Inhibition of calcium uptake via the sarco/endoplasmic reticulum Ca2+-ATPase in a mouse model of Sandhoff disease and prevention by treatment with N-butyldeoxynojirimycin

Gangliosides are found at high levels in neuronal tissues where they play a variety of important functions. In the gangliosidoses, gangliosides accumulate because of defective activity of the lysosomal proteins responsible for their degradation, usually resulting in a rapidly progressive neurodegenerative disease. However, the molecular mechanism(s) leading from ganglioside accumulation to neurodegeneration is not known.

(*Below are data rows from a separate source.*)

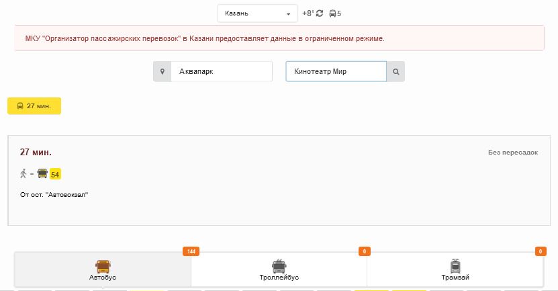Click the orange 144 badge
The height and width of the screenshot is (291, 558).
191,251
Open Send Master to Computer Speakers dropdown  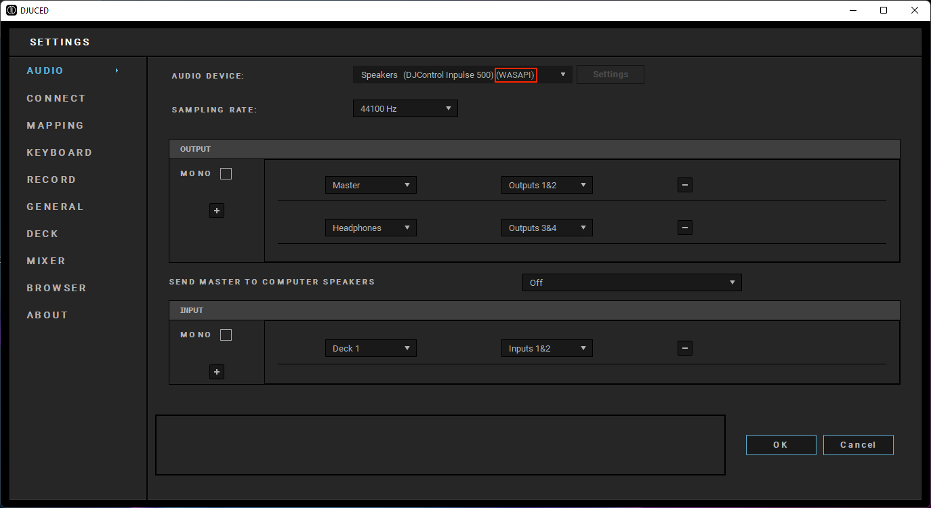point(632,282)
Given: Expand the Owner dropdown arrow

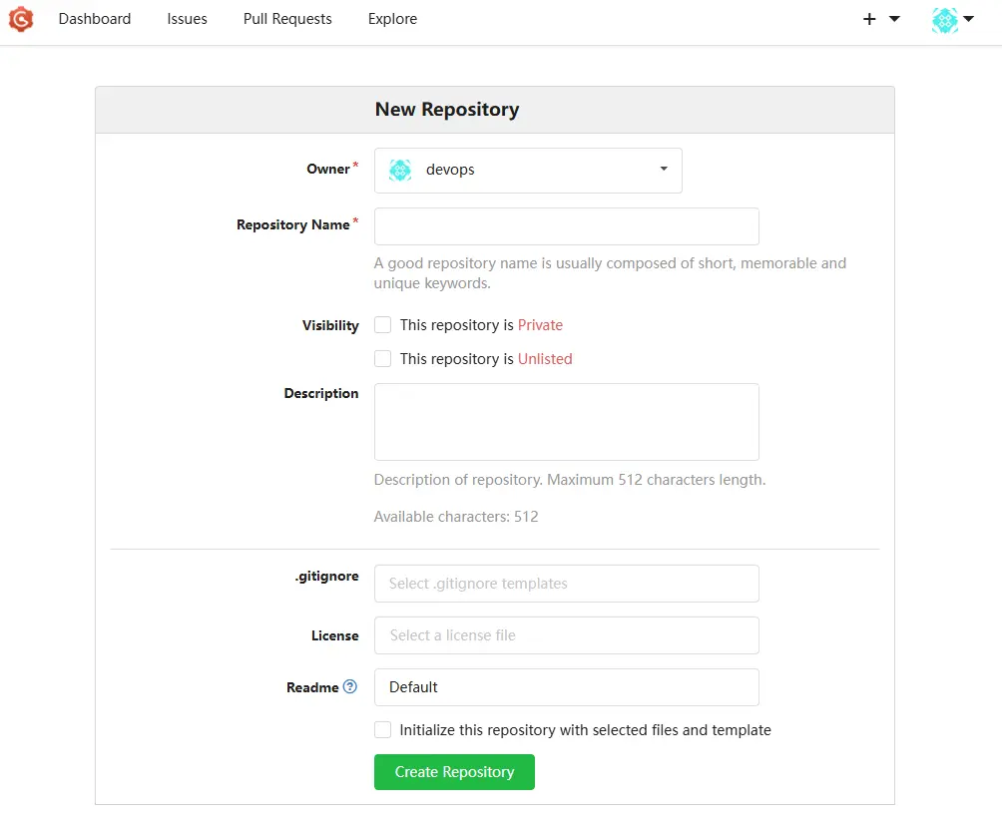Looking at the screenshot, I should point(664,170).
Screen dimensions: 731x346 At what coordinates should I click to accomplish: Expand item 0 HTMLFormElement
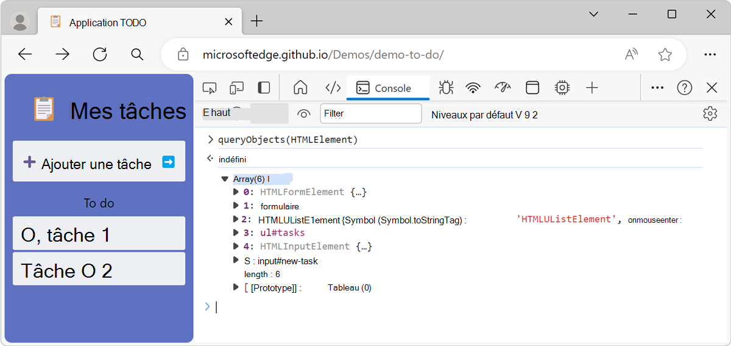(x=236, y=192)
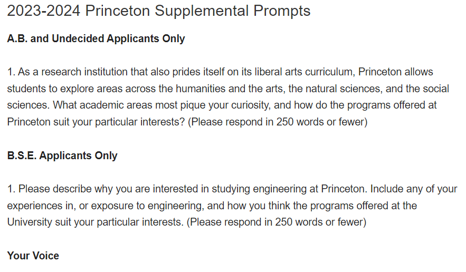Image resolution: width=466 pixels, height=272 pixels.
Task: Click the 'A.B. and Undecided Applicants Only' heading
Action: [x=96, y=38]
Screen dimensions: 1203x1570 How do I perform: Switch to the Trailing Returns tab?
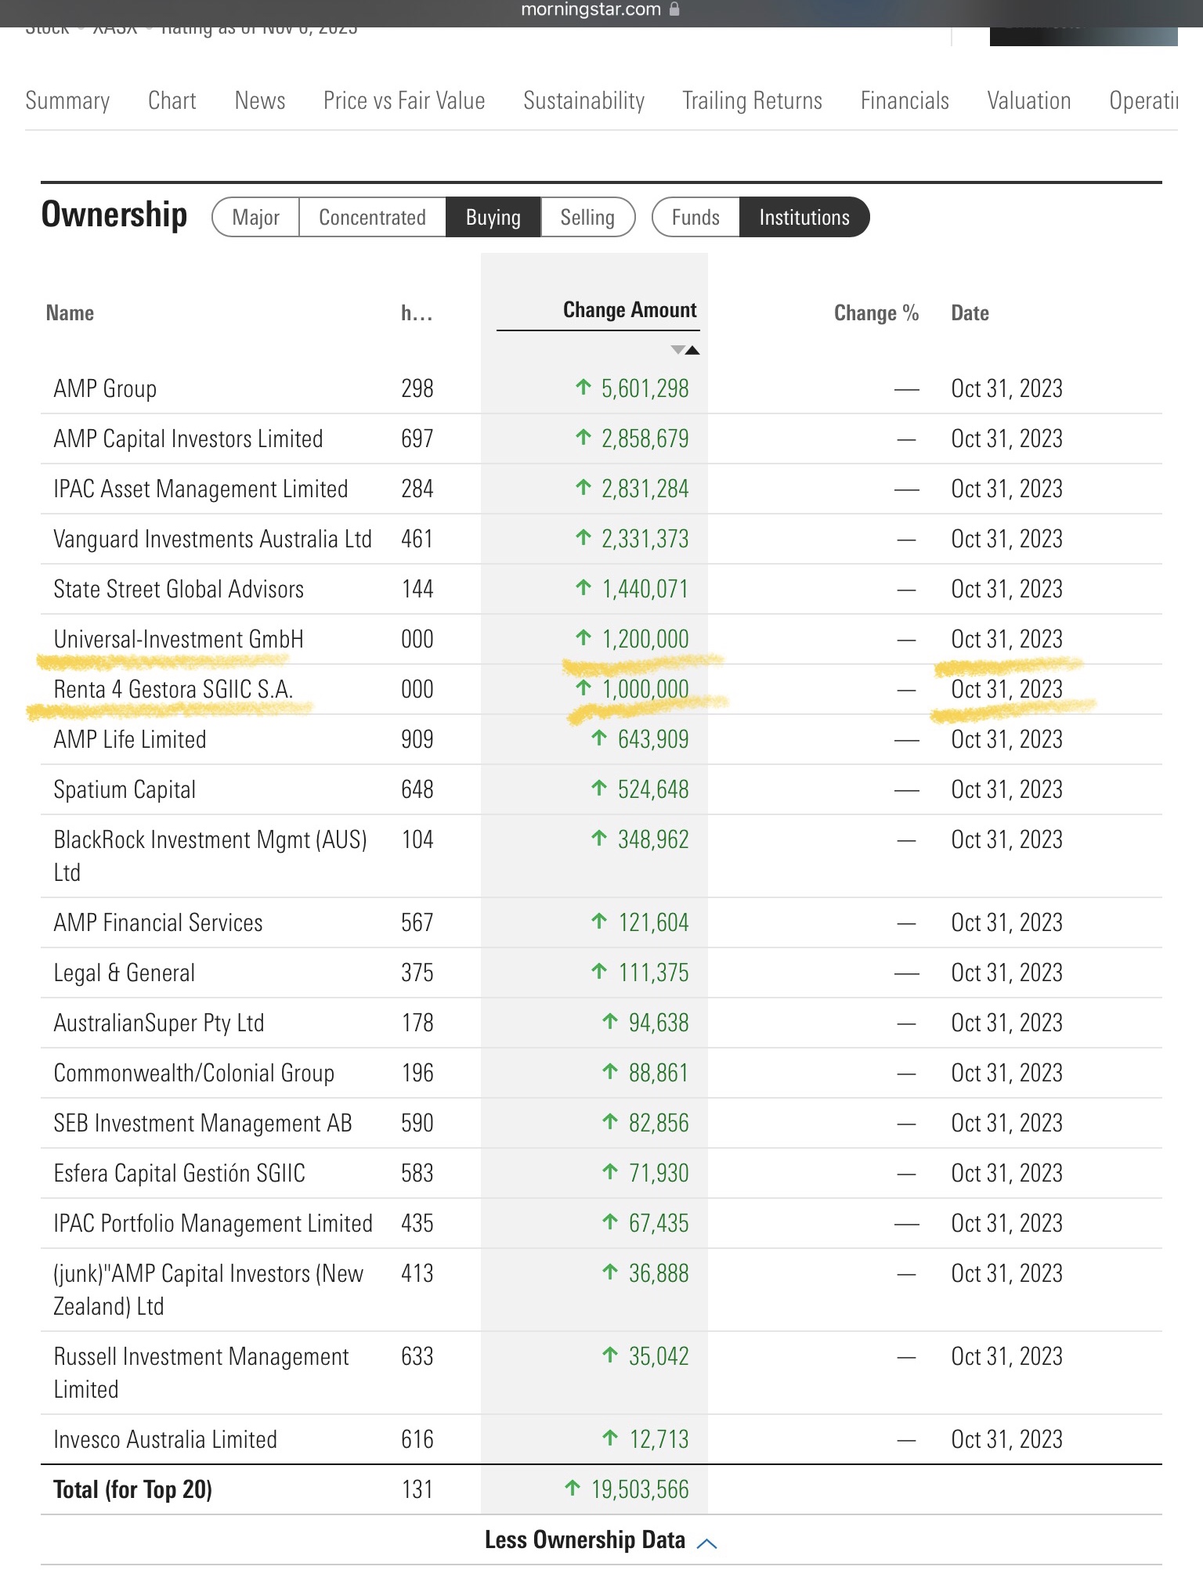[752, 101]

We now examine the effect of ganglioside GM2 accumulation in a mouse model of Sandhoff disease ( one of the GM2 gangliosidoses), the Hexb-/- mouse. Microsomes from Hexb-/- mouse brain showed a significant reduction in the rate of Ca2+-uptake via the sarco/endoplasmic reticulum Ca2+-ATPase (SERCA), which was prevented by feeding Hexb-/- mice with N-butyldeoxynojirimycin (NB-DNJ), an inhibitor of glycolipid synthesis that reduces GM2 storage. Changes in SERCA activity were not due to transcriptional regulation but rather because of a decrease in V-max. Moreover, exogenously added GM2 had a similar effect on SERCA activity. The functional significance of these findings was established by the enhanced sensitivity of neurons cultured from embryonic Hexb-/- mice to cell death induced by thapsigargin, a specific SERCA inhibitor, and by the enhanced sensitivity of Hexb-/- microsomes to calcium-induced calcium release. This study suggests a mechanistic link among GM2 accumulation, reduced SERCA activity, and neuronal cell death, which may be of significance for delineating the neuropathophysiology of Sandhoff disease.